Many Trump critics reluctantly credit Trump’s brash tweets and unwillinness to back down like previous presidents as bringing North Korea to the negotiating table after 70 years of a state-of-war between the North and South. Trump has pointed to Kim’s willingness to come to the negotiating table as validating U.S. moves to tighten sanctions — branded “maximum pressure” by the president. Today’s early morning ceremony was to be an early celebration for an issue that has already put the prospect of a Nobel Peace Prize for Trump on the minds of many observers. The South Korean president recently stated Trump deserved the award.
The release capped a dramatic day of diplomacy in Pyongyang. After Pompeo’s 90-minute meeting with Kim Jong Un, he gave reporters a fingers-crossed sign when asked about the prisoners as he returned to his hotel. It was only after a North Korean emissary arrived a bit later to inform him that the release was confirmed.
State Department officials refused to discuss anything but the most basic details of their conditions, citing privacy concerns in keeping with the minimal amount of information they had released since the men were imprisoned.
The last American brought home by the Trump administration, college student Otto Warmbier, died in June 2017, days after he was repatriated to the U.S. with severe brain damage.
Warmbier was arrested by North Korean authorities in January 2016, accused of stealing a propaganda poster and sentenced to 15 years in prison with hard labor. His parents, Fred and Cindy Warmbier, have filed a wrongful death lawsuit, accusing the government of torturing and killing their son.

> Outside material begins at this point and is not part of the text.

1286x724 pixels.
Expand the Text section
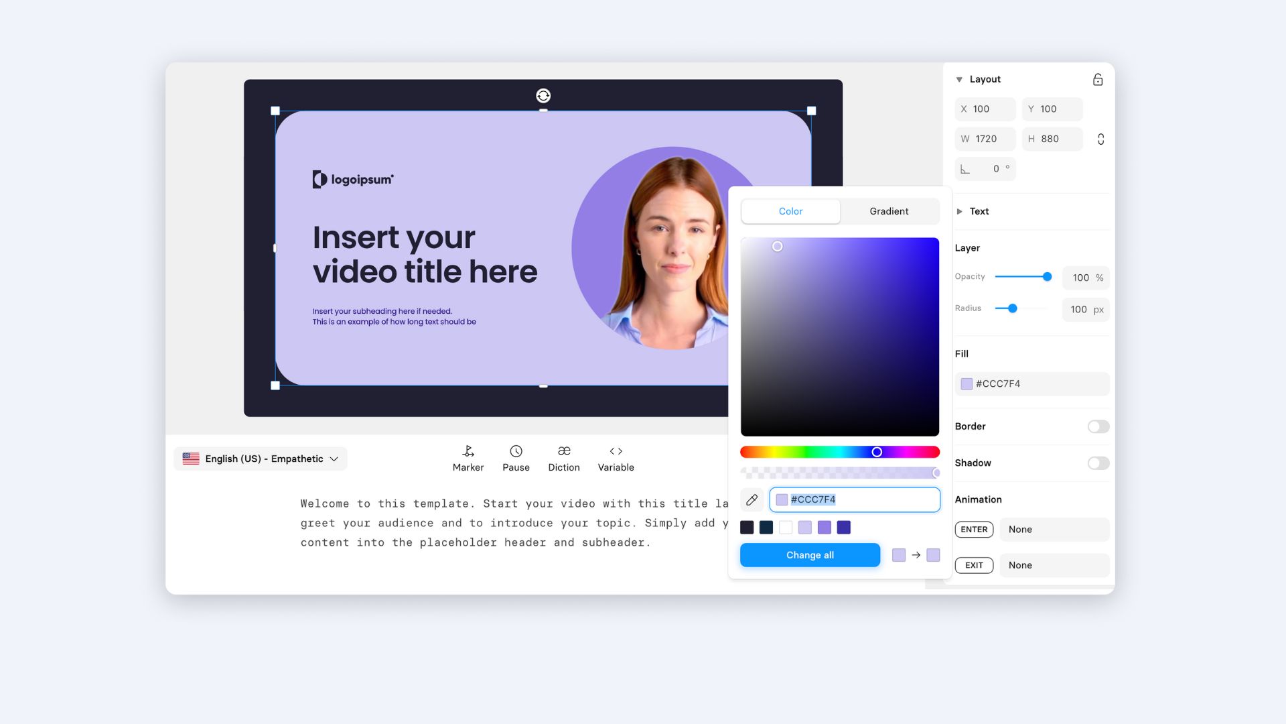coord(959,212)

They are also severely critical of President Obama and former administration officials for how they handled their son’s captivity.
“We are happy for the hostages and their families,” the Warmbiers said in a statement Wednesday. “We miss Otto.”
On Capitol Hill, Senate Democratic leader Chuck Schumer celebrated the detainees’ return but politicized the moment by saying that “we’ll see many more hostages” if the administration provides an incentive for imprisoning Americans.
“We are happy they’ve returned, but North Korea shouldn’t gain by taking Americans and then releasing them,” he said.
It was not clear what Schumer was referring to and his comments were dismissed by observers as inappropriate at such a moment.